Um tocante documentário para a TV sobre o pensamento e a antropologia do pedagogo Paulo Freire. O filme atualiza Freire, mostrando as experiências educacionais atuais nas mais afastadas regiões do Brasil e como seu revolucionário método de alfabetização vai tirando os excluídos.

Link do documentário: https://www.youtube.com/watch?v=y6_1vRCANLk&t=820s

De Pé no Chão se Aprende a Ler (1961), de Heinz Forthmann.

A campanha foi criada em Natal em fevereiro de 1961, sendo prefeito Djalma Maranhão e Moacyr de Góes secretário de educação, implantou o ensino primário para criança nos bairros pobres, em escolas de chão batido, cobertas de palha e metodologia inovadora. Valorizou as festas, músicas e danças populares e instalou bibliotecas populares, praças de cultura, museus de arte popular. Ampliou-se com a alfabetização de adultos pelo Sistema Paulo Freire e pela campanha De Pé no Chão também se aprende uma profissão.

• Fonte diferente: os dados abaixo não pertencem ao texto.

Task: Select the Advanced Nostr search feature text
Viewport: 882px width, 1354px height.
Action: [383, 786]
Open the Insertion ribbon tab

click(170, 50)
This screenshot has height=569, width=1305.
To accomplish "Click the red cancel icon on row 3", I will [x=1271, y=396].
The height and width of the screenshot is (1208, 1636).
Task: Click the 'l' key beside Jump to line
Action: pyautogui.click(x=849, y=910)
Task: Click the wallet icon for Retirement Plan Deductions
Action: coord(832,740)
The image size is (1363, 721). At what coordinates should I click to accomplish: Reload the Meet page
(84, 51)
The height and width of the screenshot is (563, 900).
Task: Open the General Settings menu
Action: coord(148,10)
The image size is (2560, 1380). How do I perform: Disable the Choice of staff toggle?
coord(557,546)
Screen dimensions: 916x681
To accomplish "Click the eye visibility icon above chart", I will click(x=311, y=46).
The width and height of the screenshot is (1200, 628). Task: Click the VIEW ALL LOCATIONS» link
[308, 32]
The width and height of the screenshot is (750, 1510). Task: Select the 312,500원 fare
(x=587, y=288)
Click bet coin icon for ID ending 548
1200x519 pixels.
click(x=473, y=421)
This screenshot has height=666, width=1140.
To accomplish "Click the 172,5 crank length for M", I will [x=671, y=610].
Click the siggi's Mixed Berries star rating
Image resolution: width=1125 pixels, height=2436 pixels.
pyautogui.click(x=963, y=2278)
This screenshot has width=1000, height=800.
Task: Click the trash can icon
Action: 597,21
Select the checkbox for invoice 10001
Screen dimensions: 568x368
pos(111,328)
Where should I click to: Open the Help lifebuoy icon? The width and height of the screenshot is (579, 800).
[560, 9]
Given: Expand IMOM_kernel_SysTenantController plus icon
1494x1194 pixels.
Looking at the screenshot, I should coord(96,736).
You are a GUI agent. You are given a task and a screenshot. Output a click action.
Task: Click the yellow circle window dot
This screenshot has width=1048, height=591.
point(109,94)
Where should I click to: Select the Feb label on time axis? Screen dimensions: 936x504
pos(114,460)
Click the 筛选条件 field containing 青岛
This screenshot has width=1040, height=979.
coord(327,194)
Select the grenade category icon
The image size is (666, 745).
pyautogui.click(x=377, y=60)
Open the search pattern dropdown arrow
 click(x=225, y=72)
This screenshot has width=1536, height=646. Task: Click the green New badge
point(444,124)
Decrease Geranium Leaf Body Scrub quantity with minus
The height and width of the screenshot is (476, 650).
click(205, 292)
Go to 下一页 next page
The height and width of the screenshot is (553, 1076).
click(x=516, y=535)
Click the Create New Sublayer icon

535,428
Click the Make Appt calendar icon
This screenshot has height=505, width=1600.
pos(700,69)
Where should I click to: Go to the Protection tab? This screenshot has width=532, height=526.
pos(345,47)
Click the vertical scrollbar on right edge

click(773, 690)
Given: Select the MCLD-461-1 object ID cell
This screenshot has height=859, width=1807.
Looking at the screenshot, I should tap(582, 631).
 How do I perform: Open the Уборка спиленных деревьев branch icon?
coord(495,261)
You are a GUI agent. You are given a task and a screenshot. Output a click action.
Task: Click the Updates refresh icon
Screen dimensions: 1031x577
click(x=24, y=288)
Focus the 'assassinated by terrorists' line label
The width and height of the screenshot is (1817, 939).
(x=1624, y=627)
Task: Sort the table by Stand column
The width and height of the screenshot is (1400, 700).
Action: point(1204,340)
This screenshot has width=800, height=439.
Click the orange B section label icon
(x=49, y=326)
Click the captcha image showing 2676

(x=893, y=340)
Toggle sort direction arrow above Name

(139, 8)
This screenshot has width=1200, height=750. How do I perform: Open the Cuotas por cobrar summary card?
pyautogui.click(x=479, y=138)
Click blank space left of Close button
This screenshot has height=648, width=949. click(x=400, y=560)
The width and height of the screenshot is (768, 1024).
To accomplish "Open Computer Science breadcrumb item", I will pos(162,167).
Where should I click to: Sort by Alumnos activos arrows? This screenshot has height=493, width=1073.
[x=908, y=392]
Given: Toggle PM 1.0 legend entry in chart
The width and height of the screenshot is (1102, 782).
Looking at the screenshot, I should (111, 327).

Link do documentário: https://www.youtube.com/watch?v=QkD6UfRYq9o&t=748s

Paulo Freire, 100 anos (2021), TV Cultura.

Na semana em que se comemoram os cem anos de nascimento do patrono da educação brasileira, Paulo Freire, a TV Cultura exibe um documentário inédito sobre o educador, produzido pelo departamento de jornalismo da emissora. Apresentada pelo jornalista e diretor de jornalismo da TV Cultura, Leão Serva. Paulo Freire, 100 Anos traz os principais estudiosos da obra do educador para explicar a sua importância e, ao mesmo tempo, os motivos dele estar sendo vítima de tantos ataques extremistas.

Link do documentário: https://www.youtube.com/watch?v=tG_pVkhzr1c

 Vanderlei Tenório | Colunista

* Com informações da DW Brasil, da Agência Senado, e do Jornal do Brasil.